**TASK OBJECTIVE:**
Please rewrite the cleantech news passage starting with "And US synthetic" and going on through "sourcing renewables deals.", putting "third round" wherever "second round" appears.
# START OF PASSAGE SHOWN
And US synthetic biofuels firm Amyris Biotechnologies has picked up a further $21m from undisclosed investors in its ongoing second round. That's on top of the $70m announced last September.
Fund news
Private equity heavyweight Blackstone Group has launched a dedicated cleantech energy group. The team is led by James Kiggen (previously at AllianceBernstein, CSFB and DLJ) and will advise the group on conventional energy investments as well as sourcing renewables deals.
Further reading
NGO The Climate Group has published a detailed report on China's Clean Revolution (2.1mb pdf). Top line -
China is already the world’s leading renewable energy producer and is over-taking more developed economies in exploiting valuable economic opportunities, creating green-collar jobs and leading development of critical low carbon technologies
Rob Day at Cleantech Investing parses the latest US VC figures - according to Ernst & Young, another record quarter for cleantech with a total $962m new investment in 41 deals. Solar still accounts for the bulk of the money.
# END OF PASSAGE SHOWN
# START OF EXTRACTED MATERIAL
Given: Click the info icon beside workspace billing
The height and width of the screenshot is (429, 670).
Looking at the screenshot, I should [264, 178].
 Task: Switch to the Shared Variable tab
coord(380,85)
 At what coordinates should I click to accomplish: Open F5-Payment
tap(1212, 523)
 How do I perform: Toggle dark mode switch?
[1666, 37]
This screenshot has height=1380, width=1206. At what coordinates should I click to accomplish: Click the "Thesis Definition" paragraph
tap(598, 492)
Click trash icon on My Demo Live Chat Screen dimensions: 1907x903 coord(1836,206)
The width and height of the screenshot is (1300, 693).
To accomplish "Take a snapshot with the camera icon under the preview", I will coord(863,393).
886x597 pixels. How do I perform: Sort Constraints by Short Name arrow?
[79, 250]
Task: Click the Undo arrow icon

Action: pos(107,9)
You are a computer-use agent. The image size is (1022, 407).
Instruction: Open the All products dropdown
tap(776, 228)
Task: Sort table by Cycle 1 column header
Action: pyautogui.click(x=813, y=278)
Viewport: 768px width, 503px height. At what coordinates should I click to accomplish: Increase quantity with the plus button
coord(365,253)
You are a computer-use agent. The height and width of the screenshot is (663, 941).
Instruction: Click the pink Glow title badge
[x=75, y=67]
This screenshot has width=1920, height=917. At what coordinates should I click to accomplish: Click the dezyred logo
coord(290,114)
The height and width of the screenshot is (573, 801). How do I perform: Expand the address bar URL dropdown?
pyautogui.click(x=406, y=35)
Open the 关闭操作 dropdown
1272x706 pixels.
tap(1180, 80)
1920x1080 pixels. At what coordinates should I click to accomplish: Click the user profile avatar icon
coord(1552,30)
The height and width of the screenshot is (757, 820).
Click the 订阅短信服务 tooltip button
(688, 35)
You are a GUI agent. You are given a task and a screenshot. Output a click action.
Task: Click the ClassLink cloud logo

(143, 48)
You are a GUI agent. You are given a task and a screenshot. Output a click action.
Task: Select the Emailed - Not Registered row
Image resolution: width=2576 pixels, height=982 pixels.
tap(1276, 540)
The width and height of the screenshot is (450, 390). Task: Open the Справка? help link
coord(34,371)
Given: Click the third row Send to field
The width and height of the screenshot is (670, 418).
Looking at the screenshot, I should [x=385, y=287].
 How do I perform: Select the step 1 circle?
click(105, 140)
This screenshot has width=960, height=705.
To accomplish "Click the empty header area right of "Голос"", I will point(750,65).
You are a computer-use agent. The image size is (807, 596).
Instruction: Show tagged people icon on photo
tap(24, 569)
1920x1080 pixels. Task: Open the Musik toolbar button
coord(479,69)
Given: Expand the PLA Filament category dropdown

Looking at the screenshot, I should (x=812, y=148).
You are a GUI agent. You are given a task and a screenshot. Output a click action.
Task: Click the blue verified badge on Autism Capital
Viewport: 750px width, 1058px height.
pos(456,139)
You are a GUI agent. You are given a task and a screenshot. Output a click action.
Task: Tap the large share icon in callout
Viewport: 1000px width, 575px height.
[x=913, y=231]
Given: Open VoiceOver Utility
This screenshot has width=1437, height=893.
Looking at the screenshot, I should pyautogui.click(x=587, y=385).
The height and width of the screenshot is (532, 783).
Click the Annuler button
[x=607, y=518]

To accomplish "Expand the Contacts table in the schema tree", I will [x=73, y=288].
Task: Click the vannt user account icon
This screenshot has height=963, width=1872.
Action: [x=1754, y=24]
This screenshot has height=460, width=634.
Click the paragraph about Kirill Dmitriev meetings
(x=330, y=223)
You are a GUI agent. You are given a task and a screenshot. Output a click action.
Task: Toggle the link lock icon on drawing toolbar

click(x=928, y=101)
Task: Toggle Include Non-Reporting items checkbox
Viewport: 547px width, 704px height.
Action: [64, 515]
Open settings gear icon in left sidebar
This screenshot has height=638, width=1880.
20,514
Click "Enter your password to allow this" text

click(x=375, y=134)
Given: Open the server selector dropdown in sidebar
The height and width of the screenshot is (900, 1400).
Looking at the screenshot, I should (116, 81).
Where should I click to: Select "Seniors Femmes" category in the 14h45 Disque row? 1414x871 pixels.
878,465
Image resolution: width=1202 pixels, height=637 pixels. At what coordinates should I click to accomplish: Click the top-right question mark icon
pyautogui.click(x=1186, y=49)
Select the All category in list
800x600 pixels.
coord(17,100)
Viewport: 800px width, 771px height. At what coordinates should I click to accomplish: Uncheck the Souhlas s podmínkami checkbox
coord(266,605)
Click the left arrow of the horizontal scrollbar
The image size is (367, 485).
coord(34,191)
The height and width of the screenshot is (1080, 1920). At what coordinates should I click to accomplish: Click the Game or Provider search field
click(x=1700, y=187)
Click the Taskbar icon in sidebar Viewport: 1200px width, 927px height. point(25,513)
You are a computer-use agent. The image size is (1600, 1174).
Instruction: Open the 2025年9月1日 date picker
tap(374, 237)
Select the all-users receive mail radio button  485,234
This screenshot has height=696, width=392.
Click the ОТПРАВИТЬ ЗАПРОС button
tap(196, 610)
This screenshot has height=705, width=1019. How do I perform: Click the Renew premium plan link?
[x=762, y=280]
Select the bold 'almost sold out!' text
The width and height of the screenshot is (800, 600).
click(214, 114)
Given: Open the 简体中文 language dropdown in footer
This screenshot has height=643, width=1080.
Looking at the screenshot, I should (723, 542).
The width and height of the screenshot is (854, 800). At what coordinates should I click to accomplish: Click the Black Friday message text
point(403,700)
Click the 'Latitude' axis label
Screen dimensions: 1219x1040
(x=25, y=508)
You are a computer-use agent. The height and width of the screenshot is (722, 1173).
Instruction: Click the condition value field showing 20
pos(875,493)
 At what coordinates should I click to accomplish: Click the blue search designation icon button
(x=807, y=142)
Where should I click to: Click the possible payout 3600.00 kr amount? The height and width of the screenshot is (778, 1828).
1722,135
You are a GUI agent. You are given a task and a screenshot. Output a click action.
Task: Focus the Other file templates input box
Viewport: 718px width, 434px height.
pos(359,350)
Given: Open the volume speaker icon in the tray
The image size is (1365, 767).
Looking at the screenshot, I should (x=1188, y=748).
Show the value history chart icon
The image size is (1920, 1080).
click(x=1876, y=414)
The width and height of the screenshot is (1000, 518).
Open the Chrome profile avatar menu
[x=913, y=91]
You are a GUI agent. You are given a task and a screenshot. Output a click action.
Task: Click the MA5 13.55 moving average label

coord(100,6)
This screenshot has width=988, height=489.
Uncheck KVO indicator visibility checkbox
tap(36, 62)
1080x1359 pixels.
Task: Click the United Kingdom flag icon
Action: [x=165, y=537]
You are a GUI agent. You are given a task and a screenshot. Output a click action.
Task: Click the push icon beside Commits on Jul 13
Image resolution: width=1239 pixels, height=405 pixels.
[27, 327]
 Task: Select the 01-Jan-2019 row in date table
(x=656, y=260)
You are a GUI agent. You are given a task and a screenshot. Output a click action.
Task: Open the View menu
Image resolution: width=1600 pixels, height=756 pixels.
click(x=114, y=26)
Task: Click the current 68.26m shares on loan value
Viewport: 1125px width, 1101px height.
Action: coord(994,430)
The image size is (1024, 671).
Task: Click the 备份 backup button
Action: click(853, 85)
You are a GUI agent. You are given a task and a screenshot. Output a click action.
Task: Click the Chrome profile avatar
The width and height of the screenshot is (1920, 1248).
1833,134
# END OF EXTRACTED MATERIAL
**ANSWER TO THIS EXERCISE:**
And US synthetic biofuels firm Amyris Biotechnologies has picked up a further $21m from undisclosed investors in its ongoing third round. That's on top of the $70m announced last September.
Fund news
Private equity heavyweight Blackstone Group has launched a dedicated cleantech energy group. The team is led by James Kiggen (previously at AllianceBernstein, CSFB and DLJ) and will advise the group on conventional energy investments as well as sourcing renewables deals.